The session on improving web server performance turned out to be useless to me. The paper detailed the research in modifying the behavior of accept() queuing for several small-name webservers, Knot, uServer, and Tux (the in-kernel webserver). There were pretty graphs of connections per second and many allusions made to how CNN supposedly melted on 9/11 under the load. If I remember correctly, and I can check my archives when I return home, I think that the robots.cnn.com server(s) held up throughout the morning and into the early afternoon of 9/11.
The thing these guys seem to miss is that you really can't run a production site, especially a news site, on crude applications like knot or Tux. While they may be able to scale massively to serve tons of one-packet-sized hits (their test load), they are just not feasible to use with modern dynamic sites and publishing methods. Something like AOLServer, which has proven to be massively scalable, can strike the balance between serving a flexible and useful daily news site and standing up to a 9/11-style onslaught. Even an optimized Apache could carry a lot of the static content load, yet still be useful beyond a 1500-byte html page.
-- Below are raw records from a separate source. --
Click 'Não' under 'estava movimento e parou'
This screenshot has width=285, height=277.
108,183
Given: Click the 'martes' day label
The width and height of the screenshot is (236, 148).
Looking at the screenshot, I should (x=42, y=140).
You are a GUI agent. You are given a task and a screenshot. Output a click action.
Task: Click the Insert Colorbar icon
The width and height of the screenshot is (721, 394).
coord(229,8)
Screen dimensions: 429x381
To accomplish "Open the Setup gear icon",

I tread lightly and don't mean to insinuate that these guys don't understand the real world, as I am sure much of the computer science work like this may eventually have real-world application. Tons of intriguing and useful open-source applications come out of the world's universities, but being in the business has left me a bit cynical to theories, graphs, and half-baked niche applications. I guess this may be the same way that some people feel about the practicality of the US space program.
The lightning 5-minute WIP's were entertaining, at least, although a couple of the topics were even less practical than Tux and knot. One topic that caught my notice was the idea of eliminating unpredictability in web services.
How do we do that?
- software fuses (to control input)
- resource cops (to control runaway resource usage)
- output guards (to control the correctness of server output).
Since it was only a 5-minute talk, I was simply teased by the sub-topics and still need to dig more. The idea that we can build our services to fail gracefully and predictably intrigues me.
The website. Typing this off-line now, will have to verify the link and contents later.
And the winner for "Most Surprising Idea" award goes to the fellow who proposed, as a way to save heat and electricity in the data center, that server disk drives be directly replaced with laptop disk drives which are smaller and produce less heat. I'll leave counting the reasons why this would be bad, as an exercise for you, dear reader.
We do need to cut down on heat and power usage in large servers, I agree, but aren't laptop drives mostly 4200-5400rpm (1/3 or 1/2 of the speeds of server-class disks), IDE, and meant for shorter and gentler duty cycles than a 36GB 15Krpm SCSI drive? I'd think that increasing densities, which would allow us to just use less drives in general, would yield greater benefit, with less impact.
To be fair, 5 minutes is not much time and English is not the first language for some of these guys doing the WIP's. I'll be re-reading the proceedings on the train on Monday to dig into the technical session content.